Proposition 50 could disenfranchise Republican California voters. Will it survive a legal challenge?
Briefly

Proposition 50 could disenfranchise Republican California voters. Will it survive a legal challenge?
""If left unchecked, gerrymanders like the ones here may irreparably damage our system of government," Associate Justice Elena Kagan wrote in a dissent. Kagan argued that Republicans in North Carolina and Democrats in Maryland - the two examples before the court - had rigged elections in a way that "deprived citizens of the most fundamental of their constitutional rights," "debased and dishonored our democracy" and turned "upside-down the core American idea that all governmental power derives from the people.""

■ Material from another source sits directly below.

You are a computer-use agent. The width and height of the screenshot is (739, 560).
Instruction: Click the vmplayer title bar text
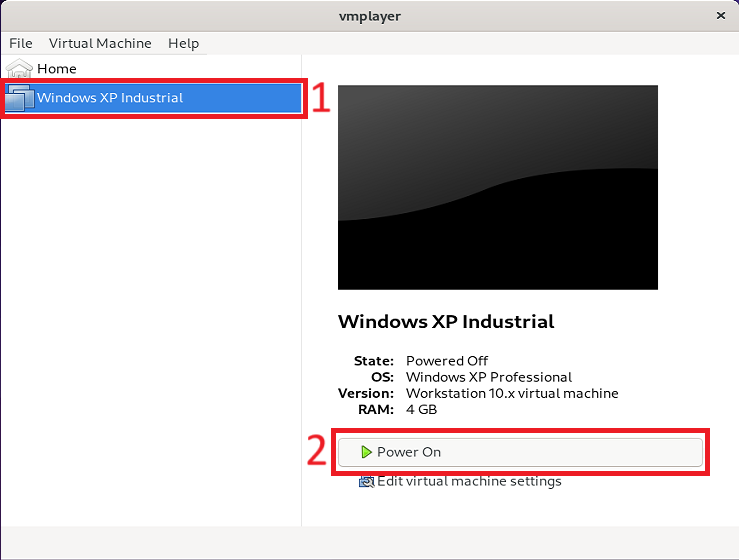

"Democrats don't deny that the measure is a deliberate attempt to dilute GOP voting power. From the start, they've argued that the point of redistricting is to weaken Republicans' voting power in California - a move they justify on the grounds that it is a temporary fix to offset similar partisan gerrymandering by Texas Republicans. This summer, President Trump upped the ante, pressing Texas to rejigger maps to shore up the GOP's narrow House majority ahead of the 2026 election."

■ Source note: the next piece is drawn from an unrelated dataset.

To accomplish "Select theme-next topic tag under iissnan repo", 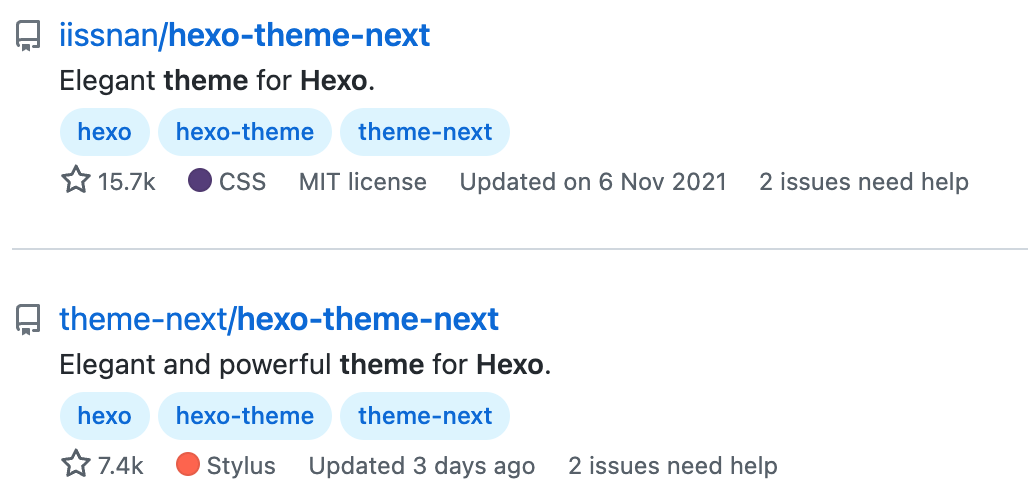I will point(425,132).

Associate Justice Elena Kagan warned that unchecked partisan gerrymanders could irreparably damage democratic governance, deprive citizens of constitutional rights, and invert the principle that governmental power derives from the people. Proposition 50 would replace congressional maps drawn by California's independent redistricting commission with maps drawn by legislators through 2030, explicitly to favor Democrats. Democratic leaders acknowledge the plan aims to dilute Republican voting power as a temporary countermeasure to Republican gerrymanders in other states. President Trump has urged Texas to redraw maps to protect the GOP House majority. Legal experts say federal challenges to the maps are unlikely to succeed.